===== Text provided
Record Cleaning Machine Fluid


What is the different between RECORD RESEARCH SUPER LP DEEP CLEANER and RECORD RESEARCH SUPER LP VINYL WASH?
They are the same? Which one should I use?
And how they are comparing to L'ART DU SON
birdyy8
I have used the AIVS stuff myself along with three of my compadres who have about 6,000 records to clean between the four of us. We keep alot and sell some on E-Bay. Our results were about the same as the Doug Deacons. I guess that makes seven of us then who don't care for the stuff if Paul Frumkin will give audiophile labels to us. I been spinning vinyl for over thiry years and have gone from cheap stuff to a very expensive rig to a sensible priced rig and I can hear the difference between a record that has been left with a bad after taste from cleaning and one that has not. Does that make me an audiophile?

One of my guys read about the whole starting of this fluid on this forum and that record of what was said and claimed and argued does not seem to match closely with what the current distributor posts on that site.
==========
__Using the information__.
(1) In the forum thread on record cleaning fluid, rewrite the part that opens with the words containing "They are the" and closes with "me an audiophile?", replacing "compadres" with "friends".
(2) In the forum thread on record cleaning fluid, about how many records do the four people in the AIVS post have to clean between them?
(3) Continue the forum thread on record cleaning fluid from its last sentence.
===== Dataset extract
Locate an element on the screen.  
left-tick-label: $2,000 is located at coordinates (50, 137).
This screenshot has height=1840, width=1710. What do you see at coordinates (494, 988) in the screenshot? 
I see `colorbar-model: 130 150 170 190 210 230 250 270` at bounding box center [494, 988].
==========
__Outputs for the tasks__.
(1)
They are the same? Which one should I use?
And how they are comparing to L'ART DU SON
birdyy8
I have used the AIVS stuff myself along with three of my friends who have about 6,000 records to clean between the four of us. We keep alot and sell some on E-Bay. Our results were about the same as the Doug Deacons. I guess that makes seven of us then who don't care for the stuff if Paul Frumkin will give audiophile labels to us. I been spinning vinyl for over thiry years and have gone from cheap stuff to a very expensive rig to a sensible priced rig and I can hear the difference between a record that has been left with a bad after taste from cleaning and one that has not. Does that make me an audiophile?

(2) About 6,000 records.

(3)
We had been using a home brew that still does a good job but we had some that had mold and greasy finger prints and stuff that we all see. We tried the AVIS enzyme stuff and the record looked clean and pops and ticks were mostly gone, but it sounded like somebody threw a towel over the tweeters and was holding the woofer cone with their finger. It consistently took three or four passes with a VPI 16.5 and flooding it with distilled water before the sound started to clear up. We tried the Bugtussle stuff on advice and it rinses off with no problems. I would not really use either of these things on records unless they could not be saved otherwise and I could not afford a different copy but if I had to I would use the Bugtussle because it is so much easier to use and rinse off. We threw the rest of the AVIS stuff away.
Can cleaning fluids permanently alter the sonic qualities
of vinyl? which ones cause more 'damage' which ones cause
the least 'damage' to a record
Geo_info, Disc Doctor, Audio Intelligent, Walker Audio Prelude... all have consistently good reports from Audiogon members for doing no damage, cleaning well, and leaving no residue after a distilled water rinse. Products like Gruve Glide leave a surface coating, and that is always something that should give one pause.
depends on the formulation, but typical cleaning fluids for vinyl are not harmful. Some strong solvents can actually dissolve or soften vinyl and should never be used. Toluene, benzene etc are examples of solvents i would stay away from. The commercially available cleaning fluids typically are water combined with trace chemicals that have surfactant or dispersant properties and sometimes alcohol to aid in drying. None of these typicaly will hurt vinyl
I've never heard of any commercially marketed record cleaning fluid actually damaging a vinyl LP. (Alcohol will damage many 78's, but that's another story.)

Playing uncleaned records can damage them and has done so in my own experience; and once damaged there's no way to repair them.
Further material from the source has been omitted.